Malkin also provides something left out of the discussion of the whole ‘‘internment’’ issue: a discussion of the military context of 1941–42. Japanese submarines would shell and launch seaplane attacks against the western United States and Canada until well into 1942. In short, there is a lot in Malkin’s book that is generally left out of the way that ‘‘internment’’ is presented to the American public: the fact that military and civilian intelligence services had real evidence of the participation of ethnic Japanese in enemy espionage, the events on Niihau Island, and the very real vulnerability of the United States until well into 1942.

Historian Daniel Pipes writes that Malkin "broke the academic single-note scholarship on a critical subject, cutting through a shabby, stultifying consensus" to reveal how, given what was known and not known at the time, President Roosevelt and his staff did the right thing. He stated:

She correctly concludes that, especially in time of war, governments should take into account nationality, ethnicity, and religious affiliation in their homeland security policies and engage in what she calls "threat profiling." These steps may entail bothersome or offensive measures but, she argues, they are preferable to "being incinerated at your office desk by a flaming hijacked plane."

=== Criticism ===
John Tateishi, the Executive Director of the Japanese American Citizens League issued a letter of protest to Malkin on August 24, 2004, calling the book "a desperate attempt to impugn the loyalty of Japanese Americans during World War II to justify harsher governmental policies today in the treatment of Arab and Muslim Americans."

Fred Korematsu, the plaintiff in the Supreme Court case Korematsu v. United States which upheld the constitutionality of internment, wrote:

According to Malkin, it is OK to take away an entire ethnic group's civil rights because some individuals are suspect. [...] It is painful to see reopened for serious debate the question of whether the government was justified in imprisoning Japanese Americans during World War II. It was my hope that my case and the cases of other Japanese American internees would be remembered for the dangers of racial and ethnic scapegoating.
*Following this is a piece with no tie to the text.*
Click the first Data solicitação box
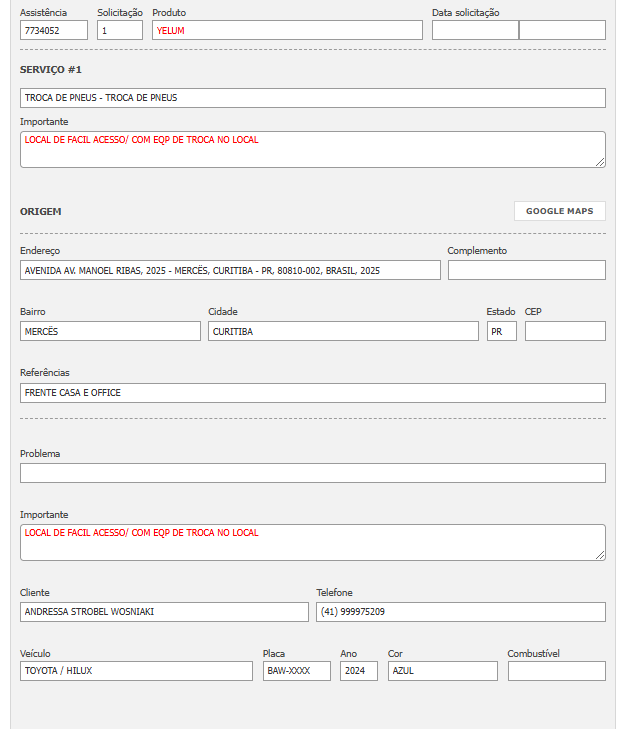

Reviewing the book for the American libertarian magazine Reason, Eric L. Muller of the University of North Carolina Law School wrote:

[T]he evidence Malkin deploys [...] is — at best — mere speculation. This speculation might be worth a moment's reflection if Malkin also addressed the voluminous historical research that has shown the impact of racism, nativism, political pressure, economic jealousies, and war panic on the government's policies toward Japanese Americans. [...] But Malkin does not so much as mention any of that evidence, except to say that a reader can find it elsewhere in 'pedantic tomes' and 'educational propaganda.' She dismisses what she cannot rebut.

Thirty-nine scholars and professional researchers, predominantly Japanese, from the "Historians' Committee for Fairness" signed a letter condemning Malkin's book for alleged "blatant violation of professional standards of objectivity and fairness". Five scholars and professional researchers defended Malkin against the letter.